↓
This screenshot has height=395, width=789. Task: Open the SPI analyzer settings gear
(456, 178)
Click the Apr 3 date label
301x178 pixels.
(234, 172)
↑
What is expected
Having read the records, return each one exactly.

Response area
This screenshot has height=395, width=789. Task: Open the SPI analyzer settings gear
(456, 178)
Click the Apr 3 date label
301x178 pixels.
(234, 172)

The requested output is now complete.